AI overview
The local inference stack, model tiers, gating, and what is real versus stubbed.
The AI subsystem is shipped but experimental. It is fully local by default, off by default, and gated behind one setting. This page is the map; RAG and Skills and tools go deeper.
The stack
Inference runs through llama.cpp server processes, not in-process bindings. LlamaCppServerManager spawns llama-server.exe per model role and LlamaCppHttpTextService talks to it over the local OpenAI-compatible HTTP API. Processes start on the first generation request, never at app boot, and ResourceGovernor serializes model use and unloads idle models after the AI.UnloadTimeout.
==============================
Questions on the material:
**a)** Shorten the paragraph of the AI overview that begins "Inference runs through llama.cpp server processes" into a bulleted list that keeps its main facts.
**b)** Based on the AI overview, decide whether each statement is correct, answering yes or no and quoting the words that decide it: (i) The AI subsystem is fully local by default. (ii) Model processes are started when the app boots. (iii) ResourceGovernor runs several models at the same time.

Dataset entries:
==============================
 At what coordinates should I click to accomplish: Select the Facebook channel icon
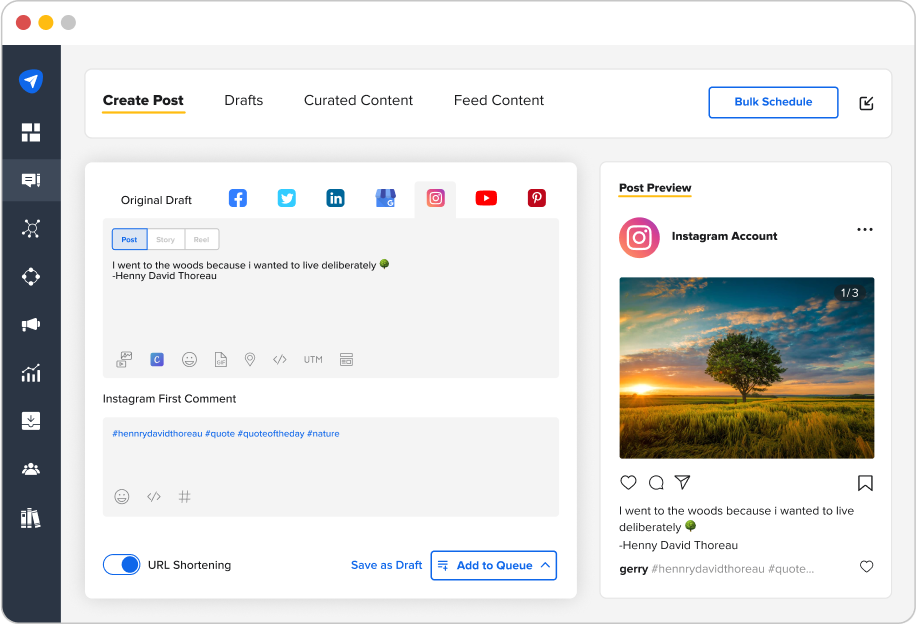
==============================
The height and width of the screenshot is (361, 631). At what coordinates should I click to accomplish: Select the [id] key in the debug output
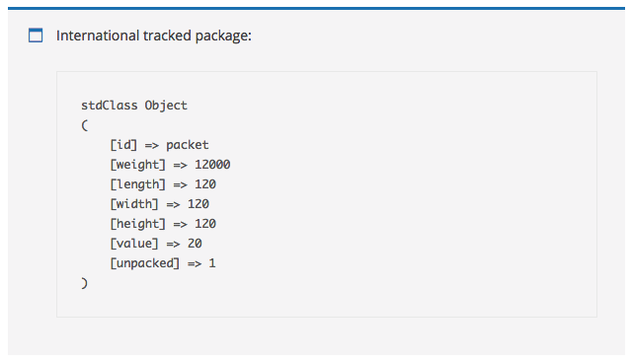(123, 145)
==============================
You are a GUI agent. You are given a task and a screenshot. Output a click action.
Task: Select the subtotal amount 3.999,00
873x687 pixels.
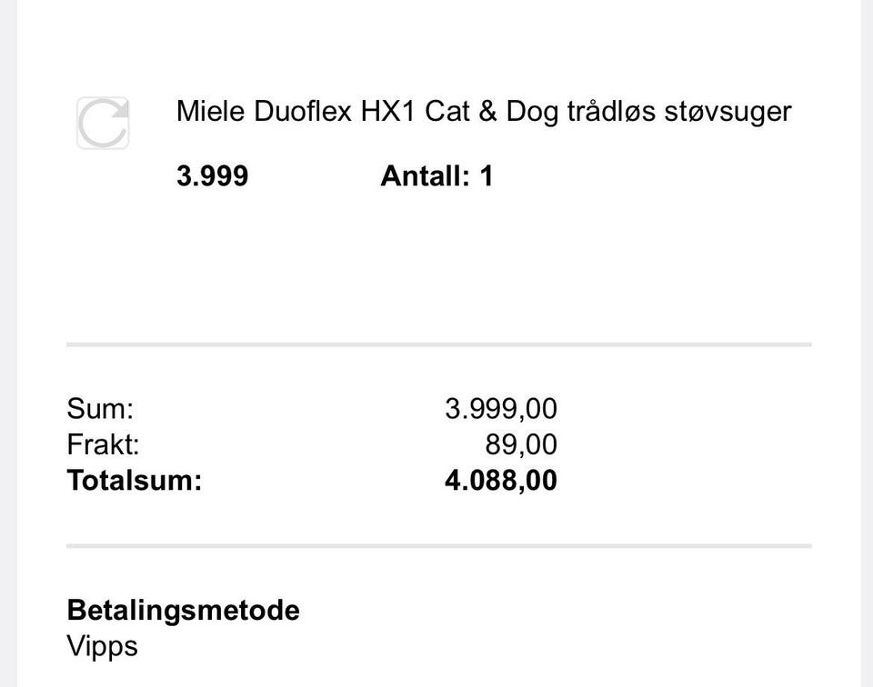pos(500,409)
==============================
Solutions for each task:
**a)**
- Inference uses llama.cpp server processes instead of in-process bindings.
- LlamaCppServerManager launches a llama-server.exe for each model role.
- LlamaCppHttpTextService communicates with that server through the local OpenAI-compatible HTTP API.
- The processes start on the first generation request, not when the app boots.
- ResourceGovernor serializes model use and unloads idle models after the AI.UnloadTimeout.

**b)**
(i) Yes: "It is fully local by default"
(ii) No: "Processes start on the first generation request, never at app boot"
(iii) No: "ResourceGovernor serializes model use"